▶ _Things to do_:
• A. In the goat-farming text, how long does it take for a few goats to grow into a huge herd?
• B. Pick up the goat-farming text after its final sentence and continue it.

======== Selection

Once Again, Cheers Mate!

THE THREE YEAR CYCLE

Most newbie goat owners don’t have the idea of what really goat raising and even more so goat farming entails. They might see some goats at a visit to a farm, come across some goats at an agricultural fair, listen to someone who probably knows nuts about goats explain the income potential, or think they look cute too and soon they have bought a few. More often too they have never had any experience raising livestock.

Then soon like the proverbial rabbit those few goats become ten then twenty-five and in a matter of two to three years there is a huge herd.

Don’t kid yourself, having a lot of goats equals a lot of work. Not only does it mean the daily housing cleaning, which does not mean just sweeping the floors, but also means scrapping bits and ever so often water jet cleaning more so for elevated goat housing like here in East Malaysia. Then you have to do those maintenance odd jobs, regularly clear goat poop and perhaps make organic fertiliser. Next comes looking out into the goats health, reading up on goat raising and health, treating goats and the list goes on. We have not even begun to think about milking, making goat products like soap and supplying meat, corresponding with buyers and the chores never seem to end! Do you even have to bother mentioning those time wasters who come unannounced and expect you to be entertained to answer each and every question relating to goat farming and all you have in your mind are the chores that’s left to be finished? Of course this would be a whole new different scenario if you are a gentleman farmer who have staff to do all the work for you.

================
======== Record excerpts

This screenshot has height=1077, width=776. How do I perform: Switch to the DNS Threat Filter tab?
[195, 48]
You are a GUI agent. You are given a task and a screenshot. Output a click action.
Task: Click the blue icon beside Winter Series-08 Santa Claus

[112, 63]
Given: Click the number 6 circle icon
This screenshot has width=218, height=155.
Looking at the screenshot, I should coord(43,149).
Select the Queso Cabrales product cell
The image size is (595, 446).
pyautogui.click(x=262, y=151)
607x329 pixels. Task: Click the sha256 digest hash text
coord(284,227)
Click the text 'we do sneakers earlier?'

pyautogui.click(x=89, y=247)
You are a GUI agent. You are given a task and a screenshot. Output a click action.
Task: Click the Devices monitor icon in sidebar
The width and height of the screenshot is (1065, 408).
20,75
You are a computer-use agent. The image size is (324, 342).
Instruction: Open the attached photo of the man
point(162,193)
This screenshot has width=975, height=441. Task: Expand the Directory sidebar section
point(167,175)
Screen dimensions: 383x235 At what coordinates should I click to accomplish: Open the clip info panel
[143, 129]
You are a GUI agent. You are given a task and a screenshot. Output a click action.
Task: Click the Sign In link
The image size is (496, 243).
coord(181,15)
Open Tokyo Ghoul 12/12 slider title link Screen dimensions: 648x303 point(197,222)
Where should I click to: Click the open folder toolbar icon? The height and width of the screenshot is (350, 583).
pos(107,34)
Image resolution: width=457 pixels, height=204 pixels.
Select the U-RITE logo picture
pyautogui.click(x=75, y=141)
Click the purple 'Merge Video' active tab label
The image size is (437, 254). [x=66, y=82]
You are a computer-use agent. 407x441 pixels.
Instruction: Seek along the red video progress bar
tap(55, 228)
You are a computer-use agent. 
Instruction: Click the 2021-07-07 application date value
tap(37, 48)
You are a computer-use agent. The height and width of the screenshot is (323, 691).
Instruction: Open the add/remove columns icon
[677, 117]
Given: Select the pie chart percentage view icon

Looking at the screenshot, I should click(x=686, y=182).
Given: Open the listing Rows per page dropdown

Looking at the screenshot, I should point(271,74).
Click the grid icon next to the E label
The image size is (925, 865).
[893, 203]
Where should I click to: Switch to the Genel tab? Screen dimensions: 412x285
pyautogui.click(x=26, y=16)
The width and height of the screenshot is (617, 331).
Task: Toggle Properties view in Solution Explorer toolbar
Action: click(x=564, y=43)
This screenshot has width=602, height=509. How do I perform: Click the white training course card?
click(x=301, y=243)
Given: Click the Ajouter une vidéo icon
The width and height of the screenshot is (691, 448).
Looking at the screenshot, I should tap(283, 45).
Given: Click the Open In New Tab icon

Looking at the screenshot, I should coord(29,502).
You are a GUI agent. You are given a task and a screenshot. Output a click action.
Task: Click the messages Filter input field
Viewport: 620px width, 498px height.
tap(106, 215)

================

▶ _Results of the tasks_:
• A. Two to three years.

• B.
I have a recurring nightmare. It starts with me looking at my watch and its 6am, walking tiredly to the goat shed hearing them bleat a racket. As I enter into the sheds all the goats have their mouths gaping so wide demanding they be fed. Their bleating becomes louder and louder and ends with me run running screaming away from them. A friend shared his personal nightmare where he too walks into his goat shed but his goats have huge bloated udders and they are screaming to be milked.

Lots of goats also mean that there are lots of feeding and other costs like veterinary bills and maintenance. Many goat keepers often find the costs increase to way beyond to what we would normally spend for the family entertainment or hobbies. Sometimes goat farming might start out as a family endeavour but more often the responsibility eventually falls on one person. You will be spending more time out on the sheds and paddocks whilst other family members are having ‘better things to do’. This only will naturally bring on ill feelings within us.

Within a short time (the average goat owner stays in goats for three years) you will start to think that goat keeping does not seem like the great idea it initially was. It’s back breaking work, long hours, financial unrewarding and pretty hard on the family and wallet. It’s decision time. Get rid of the goats, decrease the workload, increase the financial returns or improve the divisions of labour?

Sometimes at this point some people decide (rather illogically) to go into a goat related business. They choose to sell goat milk, make cheese or goat soap, sell goat meat or other goat related money making endeavour. Soon not only are they pumping more money in and putting even longer hours into their goat’s but they are pumping even more money and hours into their goat related business.

To stay in goats for the long haul we must not only find ways to decrease the work and financial outlay but also keep the family as a whole committed to this hobby which has turned into a business. The first way is to keep the numbers to a minimum. Defy the ‘breed like rabbits’ syndrome.

Only keep as many goats as you can handle. The number will depend on you and your decision if you are going to be working by yourself, with family members or other help, and still have a life besides goats. This will help you in many ways. You will work less, you will spend less, you will argue with your family less and you will enjoy your goats more.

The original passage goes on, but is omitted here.